▶ **Task A**: In the forum thread on unwritten cycling rules, what does jorgy say Schleck did instead of having a mechanical?
▶ **Task B**: Carry on the forum thread on unwritten cycling rules from the point where it stops.
*** Opening of Text block ***
We could write this unwritten rule as follows:

Never pull/work if it doesn't directly benefit you or your team's purposes.


----------



## jorgy (Oct 21, 2005)

TehYoyo said:


> What are some unwritten rules of pro and amateur cycling?
> 
> I got to thinking about this after seeing an old scene from 2010 TDF - Contador passing Schleck after his chain came off. I didn't think it was that bad - Schleck ran into some bad luck and Contador took advantage of it. But I guess it's wrong.
> 
> What are some more unwritten rules?


Schleck didn't have a mechanical. He attacked and then didn't shift properly. It wasn't bad luck, it was Schleck not knowing how to use his bike.

Contador responded to his attack and then kept going, and IMO he didn't break an unwritten rule doing it.


----------



## jorgy (Oct 21, 2005)

onefascruzan said:


> If you're in a break and don't do any work then you will (and should) be attacked.


Sometimes when you're in a break, you're not supposed to do any work. That's racing.


----------



## LostViking (Jul 18, 2008)

fredbiker said:


> Actually, the rules are all written down here: The Rules


Love those rules - true humour always needs a touch of truth to make it more engageing. "The Rules" are a good mix of humour and a somewhat actuall reflection of "Roadie" biases. Always good for a laugh. (I must admit I am out of compliance with a few :blush2: )

My all time fav is of course Rule #5 - which seems to be a catch-all - most of the other rules seem less than in my eyes.

Question: Are unwritten rules "unwritten" because they are not official or because they are actually unwritten in the most absolute form of the word?


----------



## LostViking (Jul 18, 2008)

jorgy said:


> Schleck didn't have a mechanical. He attacked and then didn't shift properly. It wasn't bad luck, it was Schleck not knowing how to use his bike.
*** Close of Text block ***
*** Opening of Given information ***
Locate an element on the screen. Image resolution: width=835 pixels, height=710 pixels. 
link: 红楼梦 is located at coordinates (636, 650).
*** Close of Given information ***
*** Opening of Given information ***
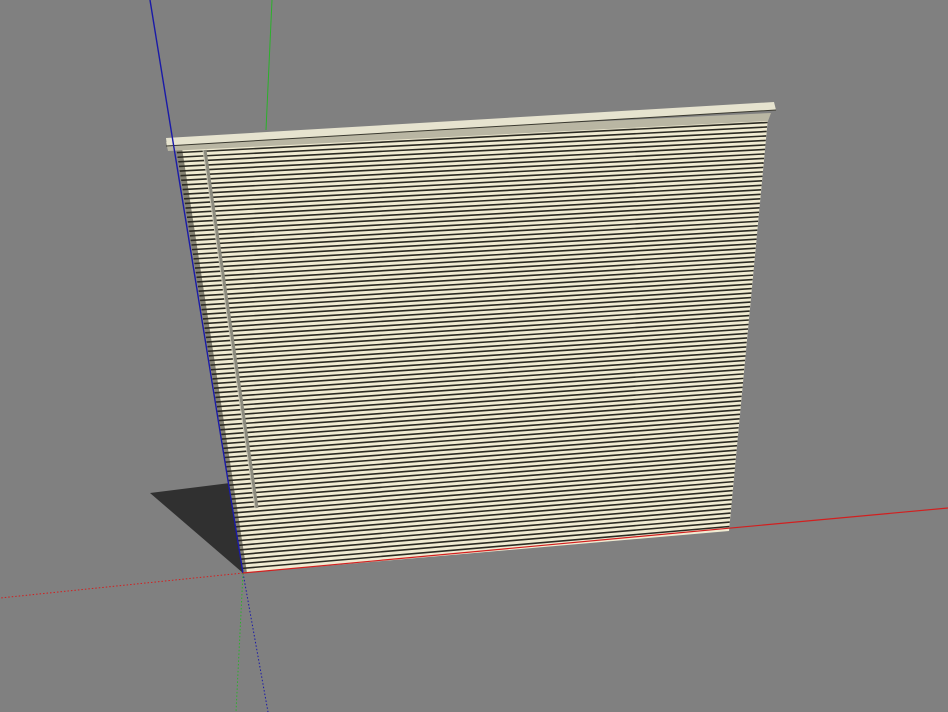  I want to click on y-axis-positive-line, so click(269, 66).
*** Close of Given information ***
▶ **Exercise output A**: He attacked and then didn't shift properly.

▶ **Exercise output B**:
> 
> Contador responded to his attack and then kept going, and IMO he didn't break an unwritten rule doing it.


As it is an "unwritten" rule not to attack the leaders jersey when its been in an accident or suffered a mechanical (unwritten - so not sure if "user error" apllies here) - I'm undecided on this one - but I'm leaning towards your argument: If the problem is self-inflicted - it's on!

This favours the skill of the rider operating his equiptment - and shouldn't the jersey go to the most skilled and talented rider?

But if we extend this argument, what if a leader gets into an accident that is "self-inflicted" due to his or her poor bike handling skills? If the other rider's know "it's his/her own damn fault!" - shouldn't it be fair to attack?


----------



## foto (Feb 7, 2005)

This is kind of not really the story though. Schleck attacked first, Contador followed, bringin Vino and Menchov with him, and then Schleck dropped his chain.

The race is totally on.

Its not like Schleck got a flat, the DS radio'd to Contador, who then dropped the hammer. That would have been bad form for sure.

its here.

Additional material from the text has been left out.